[Item coordinate data]
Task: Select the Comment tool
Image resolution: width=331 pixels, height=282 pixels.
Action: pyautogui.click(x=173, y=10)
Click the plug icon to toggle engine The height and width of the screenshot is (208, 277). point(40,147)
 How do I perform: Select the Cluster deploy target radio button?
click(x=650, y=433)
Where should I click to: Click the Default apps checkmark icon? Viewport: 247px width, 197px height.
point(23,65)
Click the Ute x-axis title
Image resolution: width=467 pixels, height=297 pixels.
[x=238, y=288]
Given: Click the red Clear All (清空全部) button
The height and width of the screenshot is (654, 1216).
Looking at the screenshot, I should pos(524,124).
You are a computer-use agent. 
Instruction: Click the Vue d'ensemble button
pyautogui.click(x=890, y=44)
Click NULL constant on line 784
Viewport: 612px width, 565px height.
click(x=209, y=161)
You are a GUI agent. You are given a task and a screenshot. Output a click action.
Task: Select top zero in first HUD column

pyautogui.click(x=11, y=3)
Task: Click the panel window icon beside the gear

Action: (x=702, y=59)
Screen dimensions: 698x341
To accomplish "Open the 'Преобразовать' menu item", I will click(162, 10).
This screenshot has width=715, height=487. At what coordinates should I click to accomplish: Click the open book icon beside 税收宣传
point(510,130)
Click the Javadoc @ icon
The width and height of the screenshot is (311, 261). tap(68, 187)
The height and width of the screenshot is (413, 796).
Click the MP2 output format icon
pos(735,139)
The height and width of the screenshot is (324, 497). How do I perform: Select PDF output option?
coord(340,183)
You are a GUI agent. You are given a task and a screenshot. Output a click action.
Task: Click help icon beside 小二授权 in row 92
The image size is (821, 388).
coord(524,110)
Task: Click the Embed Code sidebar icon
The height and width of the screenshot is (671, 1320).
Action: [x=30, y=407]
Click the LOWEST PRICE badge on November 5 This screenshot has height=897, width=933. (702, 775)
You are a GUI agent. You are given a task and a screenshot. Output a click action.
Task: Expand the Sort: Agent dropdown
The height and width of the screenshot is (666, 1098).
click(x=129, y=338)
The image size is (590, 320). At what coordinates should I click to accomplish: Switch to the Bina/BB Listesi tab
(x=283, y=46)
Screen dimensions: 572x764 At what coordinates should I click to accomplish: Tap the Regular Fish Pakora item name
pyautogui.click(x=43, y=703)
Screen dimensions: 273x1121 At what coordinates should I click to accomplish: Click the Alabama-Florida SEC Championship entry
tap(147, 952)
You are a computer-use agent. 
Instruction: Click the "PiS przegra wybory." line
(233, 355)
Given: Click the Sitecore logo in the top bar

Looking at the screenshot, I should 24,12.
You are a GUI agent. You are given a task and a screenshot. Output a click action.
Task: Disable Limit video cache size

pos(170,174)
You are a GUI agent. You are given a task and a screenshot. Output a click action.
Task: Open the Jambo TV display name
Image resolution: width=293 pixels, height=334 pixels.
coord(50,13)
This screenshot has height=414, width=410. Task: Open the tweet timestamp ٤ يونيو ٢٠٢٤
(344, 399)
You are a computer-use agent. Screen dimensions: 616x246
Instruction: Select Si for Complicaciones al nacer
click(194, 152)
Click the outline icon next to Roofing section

■ **WHAT TO WORK ON**
Reproduce every one of the rows above character for character, keeping each line unchanged and in its original order.

■ **EXERCISE RESPONSE**
Task: Select the Comment tool
Image resolution: width=331 pixels, height=282 pixels.
Action: pyautogui.click(x=173, y=10)
Click the plug icon to toggle engine The height and width of the screenshot is (208, 277). point(40,147)
 How do I perform: Select the Cluster deploy target radio button?
click(x=650, y=433)
Where should I click to: Click the Default apps checkmark icon? Viewport: 247px width, 197px height.
point(23,65)
Click the Ute x-axis title
Image resolution: width=467 pixels, height=297 pixels.
[x=238, y=288]
Given: Click the red Clear All (清空全部) button
The height and width of the screenshot is (654, 1216).
Looking at the screenshot, I should pos(524,124).
You are a computer-use agent. 
Instruction: Click the Vue d'ensemble button
pyautogui.click(x=890, y=44)
Click NULL constant on line 784
Viewport: 612px width, 565px height.
click(x=209, y=161)
You are a GUI agent. You are given a task and a screenshot. Output a click action.
Task: Select top zero in first HUD column

pyautogui.click(x=11, y=3)
Task: Click the panel window icon beside the gear

Action: (x=702, y=59)
Screen dimensions: 698x341
To accomplish "Open the 'Преобразовать' menu item", I will click(162, 10).
This screenshot has width=715, height=487. At what coordinates should I click to accomplish: Click the open book icon beside 税收宣传
point(510,130)
Click the Javadoc @ icon
The width and height of the screenshot is (311, 261). tap(68, 187)
The height and width of the screenshot is (413, 796).
Click the MP2 output format icon
pos(735,139)
The height and width of the screenshot is (324, 497). How do I perform: Select PDF output option?
coord(340,183)
You are a GUI agent. You are given a task and a screenshot. Output a click action.
Task: Click help icon beside 小二授权 in row 92
The image size is (821, 388).
coord(524,110)
Task: Click the Embed Code sidebar icon
The height and width of the screenshot is (671, 1320).
Action: [x=30, y=407]
Click the LOWEST PRICE badge on November 5 This screenshot has height=897, width=933. (702, 775)
You are a GUI agent. You are given a task and a screenshot. Output a click action.
Task: Expand the Sort: Agent dropdown
The height and width of the screenshot is (666, 1098).
click(x=129, y=338)
The image size is (590, 320). At what coordinates should I click to accomplish: Switch to the Bina/BB Listesi tab
(x=283, y=46)
Screen dimensions: 572x764 At what coordinates should I click to accomplish: Tap the Regular Fish Pakora item name
pyautogui.click(x=43, y=703)
Screen dimensions: 273x1121 At what coordinates should I click to accomplish: Click the Alabama-Florida SEC Championship entry
tap(147, 952)
You are a computer-use agent. 
Instruction: Click the "PiS przegra wybory." line
(233, 355)
Given: Click the Sitecore logo in the top bar

Looking at the screenshot, I should 24,12.
You are a GUI agent. You are given a task and a screenshot. Output a click action.
Task: Disable Limit video cache size

pos(170,174)
You are a GUI agent. You are given a task and a screenshot. Output a click action.
Task: Open the Jambo TV display name
Image resolution: width=293 pixels, height=334 pixels.
coord(50,13)
This screenshot has height=414, width=410. Task: Open the tweet timestamp ٤ يونيو ٢٠٢٤
(344, 399)
You are a computer-use agent. Screen dimensions: 616x246
Instruction: Select Si for Complicaciones al nacer
click(194, 152)
Click the outline icon next to Roofing section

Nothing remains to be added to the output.